I was not disappointed.

“How can we more lovingly disagree? It’s about leaning in and longing to understand. It’s about admitting when we’re wrong and not always assuming our views are the correct ones. It’s about curiosity and kindness and asking better questions.”

Mike Donehey (p. xiii)

Grace in the Gray is about helping the reader do four things:

  • subjectify those we’ve objectified
  • empathize with those we’ve vilified
  • humanize those we’ve deified
  • see that our posture is just as important as our position (p. xiv)

“It’s incredible how much wonder we can experience if we simply learn to listen more and talk less.” (p. 13)

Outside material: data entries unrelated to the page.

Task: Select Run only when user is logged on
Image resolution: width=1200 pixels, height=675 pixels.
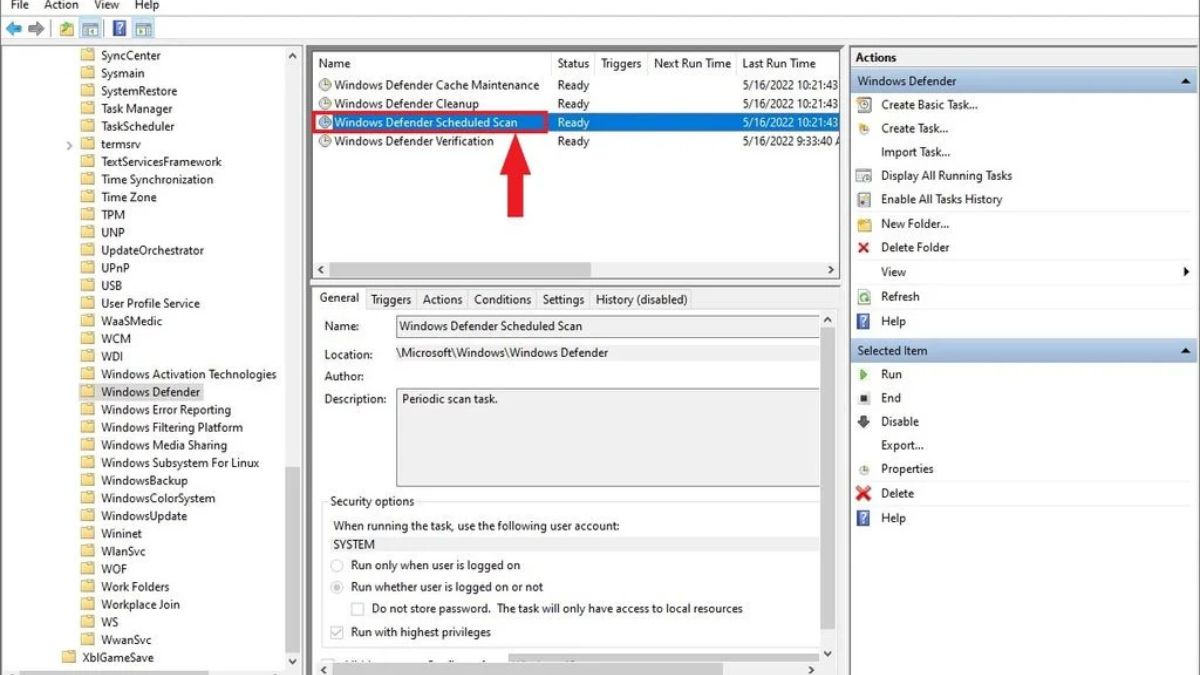Action: pyautogui.click(x=337, y=565)
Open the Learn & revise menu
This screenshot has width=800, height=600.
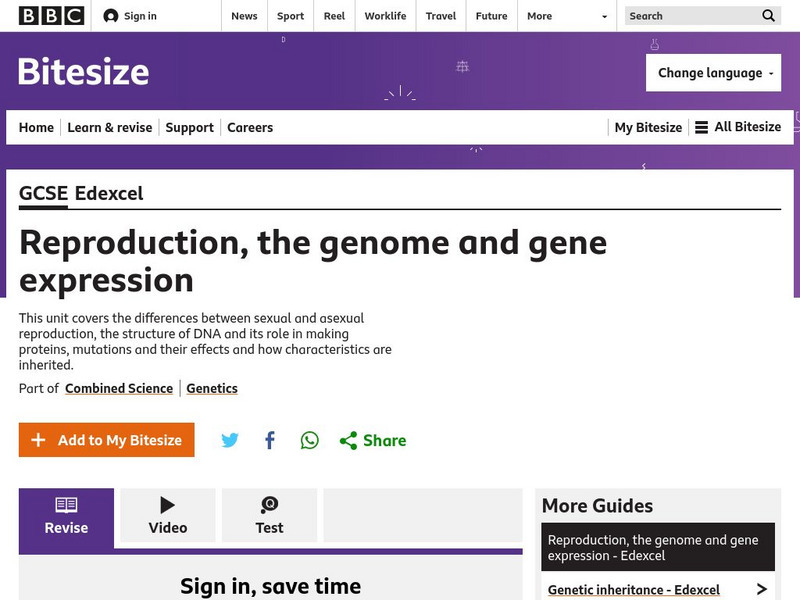point(110,127)
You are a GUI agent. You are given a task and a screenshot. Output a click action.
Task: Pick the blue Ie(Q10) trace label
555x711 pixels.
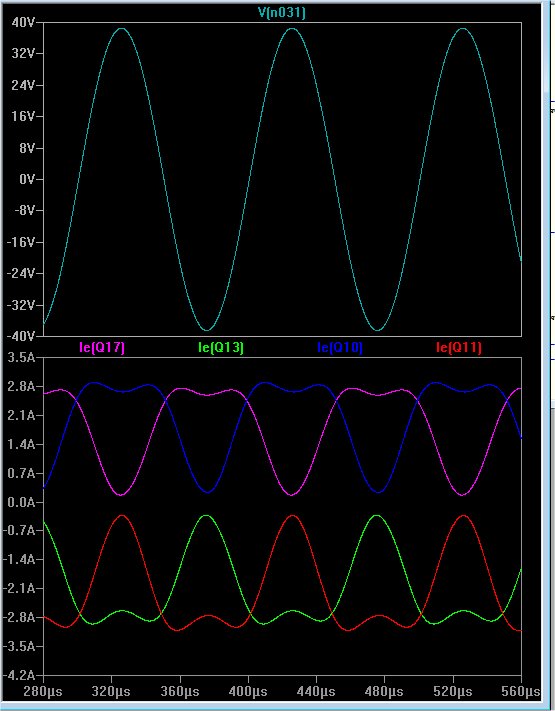click(340, 348)
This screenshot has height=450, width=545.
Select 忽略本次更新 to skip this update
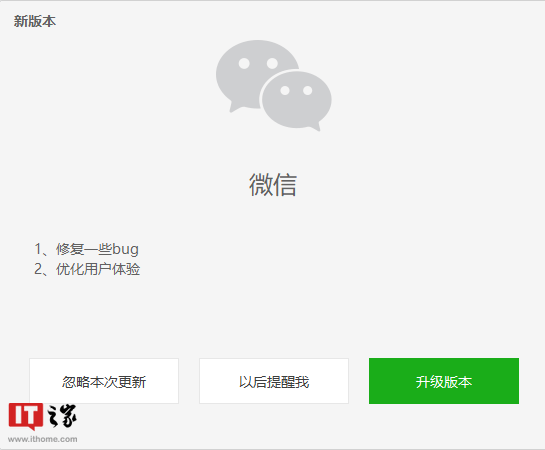click(104, 381)
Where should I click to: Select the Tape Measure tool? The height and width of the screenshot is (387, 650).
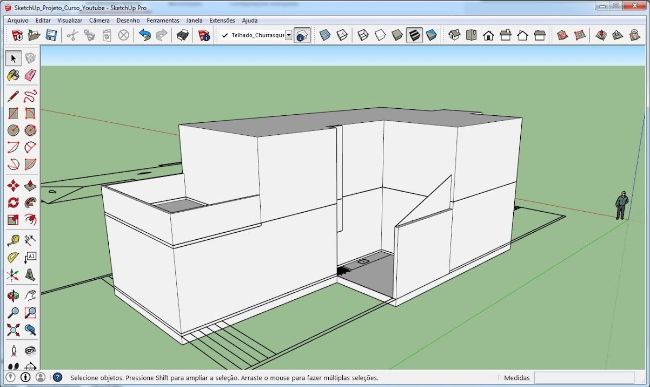click(13, 240)
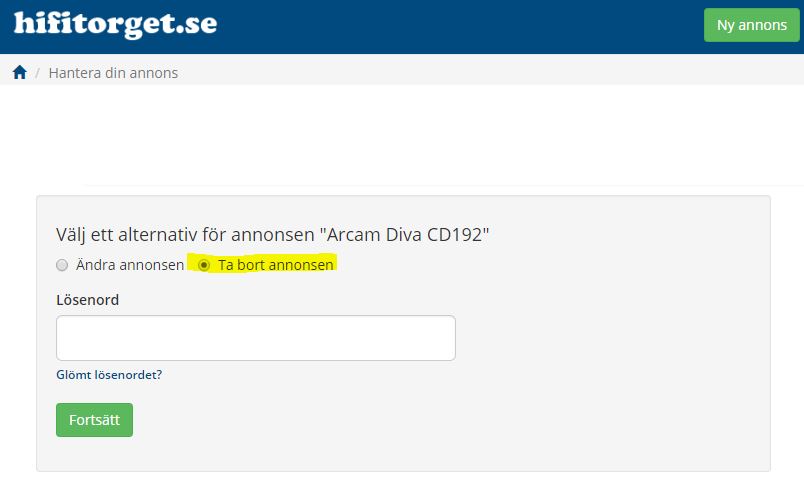Open the Glömt lösenordet? link
The width and height of the screenshot is (804, 483).
tap(109, 375)
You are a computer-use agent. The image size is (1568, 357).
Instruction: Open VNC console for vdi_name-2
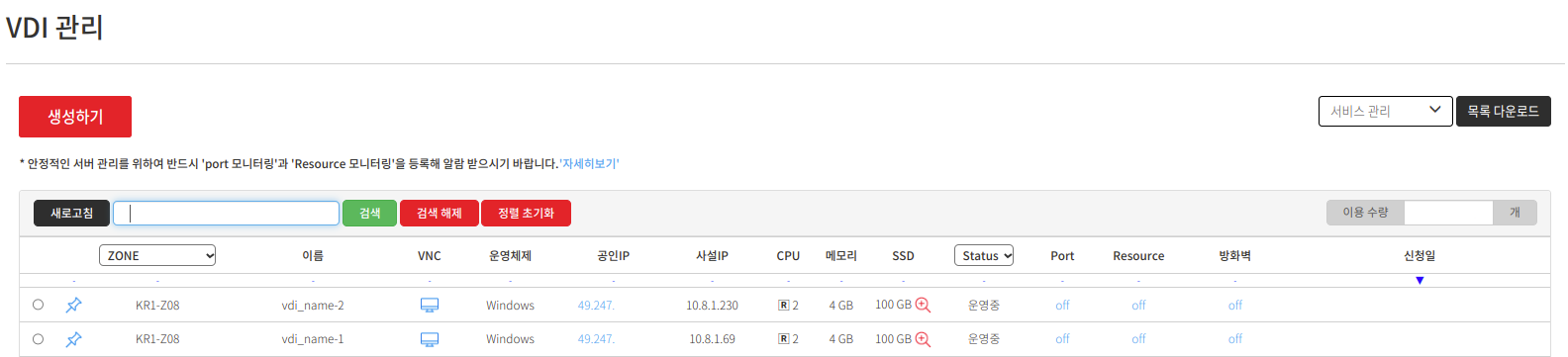tap(430, 306)
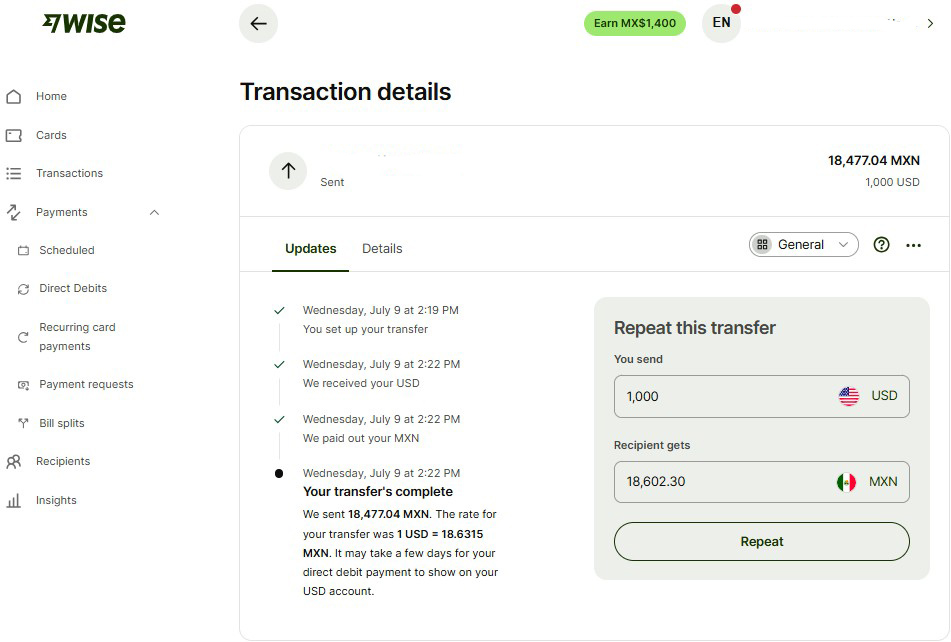Go to Home in the sidebar

click(51, 96)
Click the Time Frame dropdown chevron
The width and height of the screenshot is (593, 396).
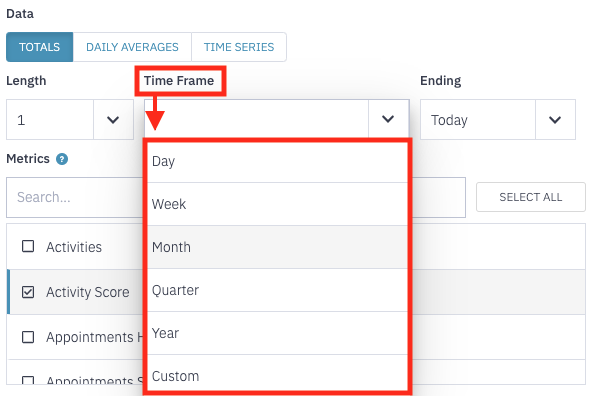[388, 119]
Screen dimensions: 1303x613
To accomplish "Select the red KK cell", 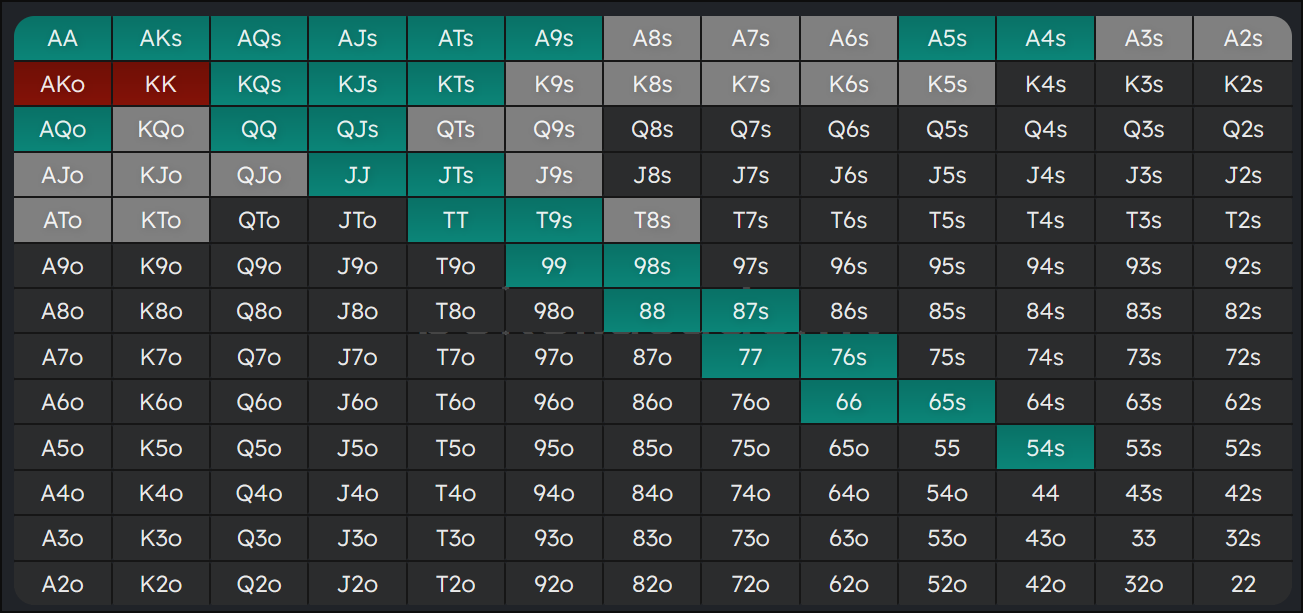I will 161,85.
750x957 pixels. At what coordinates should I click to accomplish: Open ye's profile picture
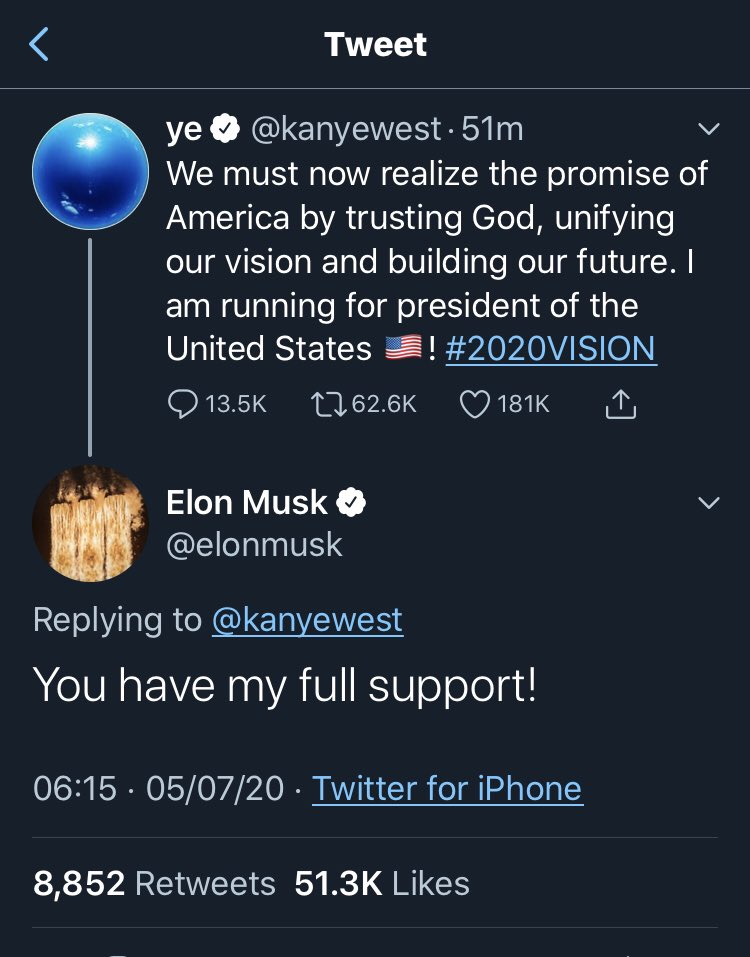pyautogui.click(x=91, y=168)
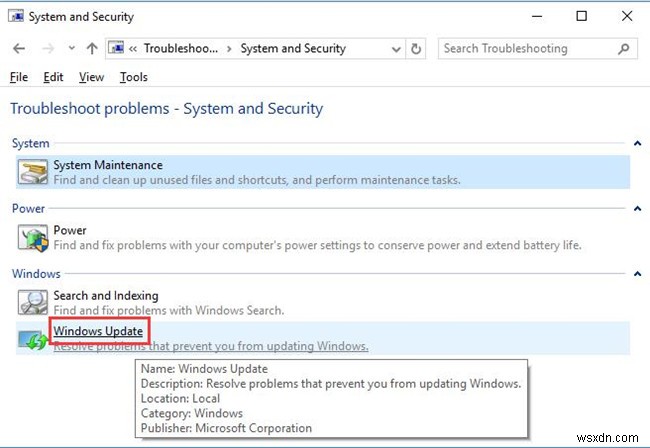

Throughout the book, Mike offers stories from his own experiences as well as practical things the reader can try in their efforts to become more gracious. He is incredibly relatable and humble as he shares what brought him to this place of being able to offer and accept grace in the midst of disagreements.

It’s difficult to not type out every meaningful sentence (I underlined most of the book), but I will share a few more in hopes that it will inspire you to get a copy for yourself:

“I am neither my mistakes nor my successes. I am not my bad ideas or my good ones. And when I finally understand this deep down in my psyche, something incredible happens. I not only handle correction, but I also begin to actively seek it out. I want to see where I got it wrong because I want to learn. I stop running away from correction and instead desire to receive it.” (p. 24)

“The tension between truths is everywhere we look, and if we can learn to embrace it, holding the tension will help us grow…We hold the tension so we can hold the ones we love. And maybe we can begin to reframe how we experience disagreement in every aspect of our lives.” (p. 112)

“We honor others online when we deeply consider their hearts as we engage.” (p. 146)

“It’s a whole lot easier to have compassion for a person than a viewpoint. It’s a whole lot harder to cancel a human when we see them as such…We fuse together the person and their view – they’re one and the same, and they’re either all bad or all good…I’d like to point out that if I void everything someone says based on their shortcomings, I’ll have no one left to quote.” (p. 148-149)

What a different place the world would be if we could all learn to listen to understand and to do so with grace, humility, curiosity, and love. I urge to you read this book and allow your heart to be challenged by it. It certainly challenged mine.